The Alchemists of Loom (Loom Saga #1)

“A Dragon earning my trust?” she scoffed, back to the Ari he knew. “That could take years.”

“Good thing I’m a Dragon. Years are something I have.” Cvareh chuckled and grinned. “If I have to, I’ll stop time.”

That almost earned him a smile, and he’d take almost. Cvareh was nearly out of the room, his mission accomplished for now, when something else struck him. He stopped and turned to find Arianna looking up at him in confusion. He would capitalize on whatever good mood he’d earned.

“One more thing. Whatever you think about me… don’t believe me, think I’m a total liar, take no heed of my truth.” The thought stung him a bit—the idea that after all they’d been through she could still not trust him. “But if you listen, not just hear, but listen to one thing I say, let it be this: patch things up with Florence. You will regret it, Ari, if you let her vanish because of your own stubbornness.”





41. Arianna


The bed was cold and the room, though nicely sized, felt a million veca wide. There was no rumbling of Cvareh’s deep breaths while he slept. Florence’s heat wasn’t warming her sheets. Arianna was left alone—as she had been for a week now—with her thoughts.

She had almost worked up the resolve to leave the Alchemists’ Guild without Florence, when Cvareh had visited her that afternoon. He’d come bearing himself to her in ways she hadn’t expected, and didn’t want to believe were true.

Because believing would mean trusting a Dragon again.

And then there were all the claims Florence had made against her. Arianna stared listlessly at the ceiling. The girl had seen vision in her, when there had only ever been vengeance. Both drove, both were pursued with all the passion of the soul.

But a soul driven by vengeance was a selfish soul. A soul driven by vision was a generous one—one that bore itself before others and put the needs of the many before the needs of the few.

There was a time that she had actually possessed those traits. A time when they weren’t just vacant, labeled pegs on the walls of her personality. She had written them off when the rebellion died. Eva, Master Oliver, and the Arianna they had known died alongside them.

She was nothing now, and that had enabled her to be an extension of her benefactors’ will as the White Wraith. What Florence had seen in her was nothing more than a mirror of the potential that lived in the girl herself. Potential Ari eagerly reflected and wanted to grow—as if its vines and roots could curl around the fragments of her heart and pull them back together.

Arianna sat up, rubbing her eyes tiredly. Even Sophie’s words about Eva had stuck with her. What would Eva think if they met now? Was Arianna still someone she’d want to love?

Chasing ghosts down empty halls, she stood, padding on silent feet through the Master’s passages of the Alchemists’ Guild. Eva was dead. Whatever she would or wouldn’t love no longer mattered. Now, Arianna had to live for the living—for herself.
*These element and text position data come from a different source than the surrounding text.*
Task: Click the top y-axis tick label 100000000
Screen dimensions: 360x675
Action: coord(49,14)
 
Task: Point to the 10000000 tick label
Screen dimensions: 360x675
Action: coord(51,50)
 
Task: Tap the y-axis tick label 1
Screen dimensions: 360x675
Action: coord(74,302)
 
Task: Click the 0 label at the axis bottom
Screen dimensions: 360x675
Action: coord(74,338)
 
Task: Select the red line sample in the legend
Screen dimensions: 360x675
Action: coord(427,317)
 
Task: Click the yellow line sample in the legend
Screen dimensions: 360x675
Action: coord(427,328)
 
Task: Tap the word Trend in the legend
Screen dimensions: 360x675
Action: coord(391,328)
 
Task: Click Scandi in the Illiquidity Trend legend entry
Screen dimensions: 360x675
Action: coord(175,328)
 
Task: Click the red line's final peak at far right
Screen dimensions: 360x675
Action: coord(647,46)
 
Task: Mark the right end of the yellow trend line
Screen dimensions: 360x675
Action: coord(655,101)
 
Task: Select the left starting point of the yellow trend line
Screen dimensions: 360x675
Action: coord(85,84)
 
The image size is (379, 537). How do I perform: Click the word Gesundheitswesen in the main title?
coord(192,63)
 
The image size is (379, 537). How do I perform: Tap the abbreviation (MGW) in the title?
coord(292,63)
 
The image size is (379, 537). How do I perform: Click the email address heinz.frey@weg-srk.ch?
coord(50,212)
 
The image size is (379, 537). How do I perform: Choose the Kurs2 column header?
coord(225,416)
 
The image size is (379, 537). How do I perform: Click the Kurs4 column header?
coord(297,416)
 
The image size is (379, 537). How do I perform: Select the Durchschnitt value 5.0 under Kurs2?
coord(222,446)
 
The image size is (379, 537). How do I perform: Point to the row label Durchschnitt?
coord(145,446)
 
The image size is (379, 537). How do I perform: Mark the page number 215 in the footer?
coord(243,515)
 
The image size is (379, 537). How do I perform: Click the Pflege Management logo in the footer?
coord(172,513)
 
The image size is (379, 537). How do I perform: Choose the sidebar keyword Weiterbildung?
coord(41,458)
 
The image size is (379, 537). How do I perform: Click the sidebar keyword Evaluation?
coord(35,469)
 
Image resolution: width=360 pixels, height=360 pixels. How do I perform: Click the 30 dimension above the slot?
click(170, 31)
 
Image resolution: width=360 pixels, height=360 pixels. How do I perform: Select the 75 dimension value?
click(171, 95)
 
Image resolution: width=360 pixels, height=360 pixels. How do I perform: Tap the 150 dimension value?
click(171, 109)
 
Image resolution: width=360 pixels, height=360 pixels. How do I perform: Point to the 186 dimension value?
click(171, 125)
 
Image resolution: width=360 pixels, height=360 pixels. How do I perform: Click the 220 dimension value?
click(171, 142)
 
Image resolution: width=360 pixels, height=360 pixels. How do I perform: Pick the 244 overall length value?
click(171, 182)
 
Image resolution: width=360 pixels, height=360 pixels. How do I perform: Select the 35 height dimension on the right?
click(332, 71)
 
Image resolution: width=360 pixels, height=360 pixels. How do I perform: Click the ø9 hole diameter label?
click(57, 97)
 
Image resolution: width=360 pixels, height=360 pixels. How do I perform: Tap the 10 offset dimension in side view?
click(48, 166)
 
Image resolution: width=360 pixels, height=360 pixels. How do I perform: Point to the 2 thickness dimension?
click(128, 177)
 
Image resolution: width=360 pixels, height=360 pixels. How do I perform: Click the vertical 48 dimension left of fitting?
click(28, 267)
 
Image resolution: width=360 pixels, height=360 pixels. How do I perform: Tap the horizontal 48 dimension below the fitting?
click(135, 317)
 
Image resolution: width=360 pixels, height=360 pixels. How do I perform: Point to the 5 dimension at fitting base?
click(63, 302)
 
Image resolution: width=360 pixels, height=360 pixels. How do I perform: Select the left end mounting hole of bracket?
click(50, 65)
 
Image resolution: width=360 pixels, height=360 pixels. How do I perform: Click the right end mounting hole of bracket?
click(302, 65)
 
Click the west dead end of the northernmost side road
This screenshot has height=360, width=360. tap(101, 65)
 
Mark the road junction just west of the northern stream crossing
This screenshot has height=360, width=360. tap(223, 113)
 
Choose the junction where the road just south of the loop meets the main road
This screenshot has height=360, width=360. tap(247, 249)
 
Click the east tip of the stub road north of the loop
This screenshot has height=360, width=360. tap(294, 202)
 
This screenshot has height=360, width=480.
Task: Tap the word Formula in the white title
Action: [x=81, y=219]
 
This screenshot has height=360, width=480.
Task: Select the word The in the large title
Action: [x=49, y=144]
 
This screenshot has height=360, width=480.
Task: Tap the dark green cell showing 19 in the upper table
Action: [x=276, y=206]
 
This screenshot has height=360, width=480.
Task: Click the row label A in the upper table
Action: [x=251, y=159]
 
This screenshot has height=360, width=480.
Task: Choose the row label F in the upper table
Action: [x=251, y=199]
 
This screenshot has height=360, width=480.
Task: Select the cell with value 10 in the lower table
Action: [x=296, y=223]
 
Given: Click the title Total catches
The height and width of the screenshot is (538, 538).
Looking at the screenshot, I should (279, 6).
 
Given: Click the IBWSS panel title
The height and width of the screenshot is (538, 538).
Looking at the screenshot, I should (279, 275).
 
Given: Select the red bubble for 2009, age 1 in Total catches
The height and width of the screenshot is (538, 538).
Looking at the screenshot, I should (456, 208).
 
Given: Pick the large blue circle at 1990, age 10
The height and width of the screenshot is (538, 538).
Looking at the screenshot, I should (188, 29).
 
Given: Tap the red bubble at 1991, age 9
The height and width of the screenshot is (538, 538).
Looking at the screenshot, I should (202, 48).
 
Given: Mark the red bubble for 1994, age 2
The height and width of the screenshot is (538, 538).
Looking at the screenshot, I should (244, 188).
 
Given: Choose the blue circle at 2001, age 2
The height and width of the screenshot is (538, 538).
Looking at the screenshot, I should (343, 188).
Arianna turned the knob of Cvareh’s door, letting herself quietly into his room.

Even amid her virtual silence, the Dragon woke. Talons jutted from his hands, ready to ward off a shadowed attacker. She leaned against the door, waiting for him to calm himself, to realize who was there. It only took a moment.

“What are you doing here?” he whispered.

She could hear his quickening heartbeat, feel his magic responding to hers. Arianna crossed over to his bed with purpose. He sat straighter as she made herself at home without his permission, drawing up her legs to sit atop his sheets.

His words about her played relentlessly in harmony with everything else she’d been coming to terms with. Arianna had heard them clearly, but they were so difficult for her to process. This Dragon and she had embarked on an odd journey with each other. It was a winding path that had taken them across Loom, and what she thought was to be their final destination had turned out to be a resting point before the next, greater trek.

“I want proof,” she announced.

“Proof of what?” Cvareh asked skeptically.

“Proof that your sister is who she says she is. That if I help this resistance—and her—get their footing, I will not just be replacing one tyrant with another.”

The fact was that Loom was headed toward another war no matter what she did. If it was in one year, or twenty, eventually the rebels here would grow enough, become reckless enough, that they would attack. Loom wasn’t meant to sustain itself as it was. That Ari believed above all else. Tensions would be omnipresent until things with the Dragons were settled in a far better manner than their current arrangement.

“Whatever proof you want, I’ll get,” Cvareh said hastily.

“I don’t want it from you.”

“What then?”

“I want it from her.”

“Her?” It took him a second to put it together. “Petra? My sister will never come to Loom. She can’t. There are too many eyes on her.”